Individuals who did not aid in supporting the Russian occupation regime have nothing to worry about
We are aware that life persisted in Crimea during the occupation, with people being born, residing, and even establishing businesses there. In many instances, they had to interact with the occupation administration. The majority of teachers and doctors were simply fulfilling their duties throughout the occupation. Of course, we will not prosecute anyone for these activities. Rather, we will hold those accountable who are deserving of it, including those who have committed human rights violations, war crimes, stolen Ukrainian resources, and the like.
Regarding those who obtained Russian occupational passports after the occupation of Crimea, our position is as follows: according to Ukrainian law, individuals who resided in Crimea in 2014 and held Ukrainian citizenship are recognized as Ukrainian citizens by the Ukrainian state. There is a specific procedure for renouncing or revoking Ukrainian citizenship, and we understand that the vast majority of Crimean Ukrainian citizens did not exercise this option. Therefore, according to our laws, they are still considered Ukrainian citizens. On the other hand, the Russian Federation automatically imposed citizenship on individuals in Crimea, which is a violation of international humanitarian law.

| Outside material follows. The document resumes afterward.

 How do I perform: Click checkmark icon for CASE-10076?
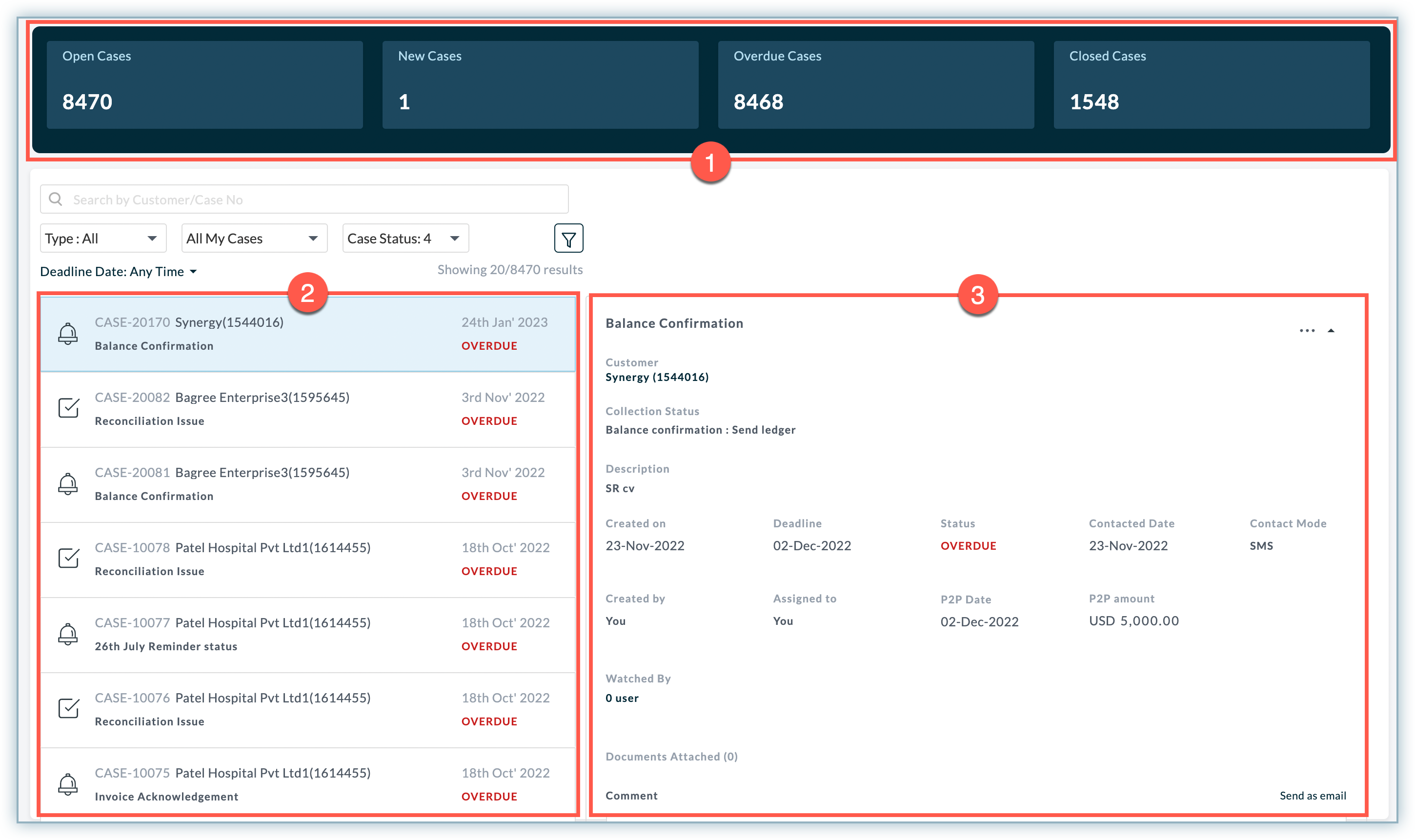click(x=68, y=708)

For Ukraine, anyone who held Ukrainian citizenship at the time of the occupation remains a Ukrainian citizen, regardless of whether they were issued a Russian passport after the annexation. Thus, obtaining a Russian passport illegally will not lead to prosecution, as it is not recognized as a valid document by Ukraine. We aim to encourage those who left Crimea after the occupation to return and assist in rebuilding the economy, social, and humanitarian spheres, and we will provide support to our Ukrainian citizens in any way possible.
For Ukraine, a person who received an illegal occupational Russian passport, but did not surrender his Ukrainian citizenship, remains a Ukrainian
Currently, we are in the process of creating a set of criteria that will be used to determine whether individuals working in public authorities in Crimea and Sevastopol will face prosecution, amnesty or lustration. Additionally, we are developing a comprehensive strategy to address issues related to property rights, as well as the recognition or non-recognition of judicial decisions. It is important to note that during the occupation of Crimea, one million court decisions were made, and all of these will be reviewed based on Ukrainian legislation.
While all court decisions made on the territory of Crimea are illegal because they are based on occupation legislation, there are some decisions that are particularly absurd and illegal. Examples of such decisions include those related to political prisoners, which we will overturn and release these prisoners immediately after de-occupation. There are also illegal decisions on the adoption of Ukrainian children and the «nationalization» of property. We are currently developing strategies to ensure that all decisions are reviewed, but this process will not happen automatically.
Ukraine is currently making significant efforts to establish a specialized tribunal to prosecute the crime of aggression, and we have already received considerable support from our international allies. When discussing the vision of a Ukrainian victory, an essential aspect is of course the issue of reparations and restoring the damages caused by the Russian Federation. Unfortunately, the Russian people will have to take responsibility for the war that began nine years ago and the full-scale invasion that started in 2022, and this responsibility may last for decades.